═════ MATERIAL SHOWN ═════

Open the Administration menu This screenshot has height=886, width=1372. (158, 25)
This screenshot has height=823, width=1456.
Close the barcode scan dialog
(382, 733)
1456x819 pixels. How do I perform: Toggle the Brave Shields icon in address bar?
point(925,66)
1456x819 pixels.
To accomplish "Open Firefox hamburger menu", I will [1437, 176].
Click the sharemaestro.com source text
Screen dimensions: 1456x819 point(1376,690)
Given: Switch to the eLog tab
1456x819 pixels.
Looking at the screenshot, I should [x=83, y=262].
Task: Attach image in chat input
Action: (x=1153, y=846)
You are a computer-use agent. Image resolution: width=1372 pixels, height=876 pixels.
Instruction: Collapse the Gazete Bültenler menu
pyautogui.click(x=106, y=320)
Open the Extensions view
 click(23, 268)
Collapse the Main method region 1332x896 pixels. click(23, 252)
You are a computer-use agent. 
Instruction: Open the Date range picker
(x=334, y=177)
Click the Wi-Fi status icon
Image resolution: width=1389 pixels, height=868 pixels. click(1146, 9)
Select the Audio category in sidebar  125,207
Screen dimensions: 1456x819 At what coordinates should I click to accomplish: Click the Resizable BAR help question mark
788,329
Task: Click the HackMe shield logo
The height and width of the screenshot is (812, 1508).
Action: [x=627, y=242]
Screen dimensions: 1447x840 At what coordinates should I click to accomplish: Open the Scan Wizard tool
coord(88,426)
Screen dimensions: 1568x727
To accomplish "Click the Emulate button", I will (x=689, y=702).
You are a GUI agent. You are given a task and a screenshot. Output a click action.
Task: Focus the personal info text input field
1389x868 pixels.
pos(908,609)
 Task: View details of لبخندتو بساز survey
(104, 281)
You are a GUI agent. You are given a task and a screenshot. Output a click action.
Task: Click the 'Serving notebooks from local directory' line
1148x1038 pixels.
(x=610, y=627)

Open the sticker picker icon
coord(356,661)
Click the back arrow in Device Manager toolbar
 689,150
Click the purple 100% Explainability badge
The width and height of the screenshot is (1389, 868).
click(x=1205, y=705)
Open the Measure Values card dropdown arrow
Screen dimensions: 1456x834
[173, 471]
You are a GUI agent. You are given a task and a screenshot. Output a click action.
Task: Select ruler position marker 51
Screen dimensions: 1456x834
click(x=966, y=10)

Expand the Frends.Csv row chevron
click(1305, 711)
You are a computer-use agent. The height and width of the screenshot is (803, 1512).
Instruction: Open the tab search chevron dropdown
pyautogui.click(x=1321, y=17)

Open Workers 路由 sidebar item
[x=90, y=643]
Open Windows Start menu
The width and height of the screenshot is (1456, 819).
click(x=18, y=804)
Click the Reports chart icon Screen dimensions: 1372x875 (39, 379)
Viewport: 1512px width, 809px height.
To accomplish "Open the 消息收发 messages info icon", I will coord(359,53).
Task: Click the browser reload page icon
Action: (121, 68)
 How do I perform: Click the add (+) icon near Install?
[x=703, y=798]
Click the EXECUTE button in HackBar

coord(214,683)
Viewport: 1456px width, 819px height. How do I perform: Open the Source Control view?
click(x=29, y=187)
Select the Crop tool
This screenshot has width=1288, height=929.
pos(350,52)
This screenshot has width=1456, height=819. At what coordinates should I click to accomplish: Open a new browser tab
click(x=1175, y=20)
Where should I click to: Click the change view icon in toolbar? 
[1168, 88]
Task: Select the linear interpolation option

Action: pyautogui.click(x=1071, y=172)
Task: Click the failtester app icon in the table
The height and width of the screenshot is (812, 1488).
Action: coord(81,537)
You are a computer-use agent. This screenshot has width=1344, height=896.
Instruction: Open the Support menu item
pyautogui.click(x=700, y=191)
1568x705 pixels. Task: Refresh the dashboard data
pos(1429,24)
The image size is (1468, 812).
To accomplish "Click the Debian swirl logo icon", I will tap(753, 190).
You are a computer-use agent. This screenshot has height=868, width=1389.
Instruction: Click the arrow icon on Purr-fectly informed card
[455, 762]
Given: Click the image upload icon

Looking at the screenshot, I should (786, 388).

═════

• [WHAT YOU ARE ASKED TO DO] Find the word "logo" in the entries, and copy every line it shows up in.

• [WORKED SOLUTION]
Task: Click the HackMe shield logo
To accomplish "Click the Debian swirl logo icon", I will tap(753, 190).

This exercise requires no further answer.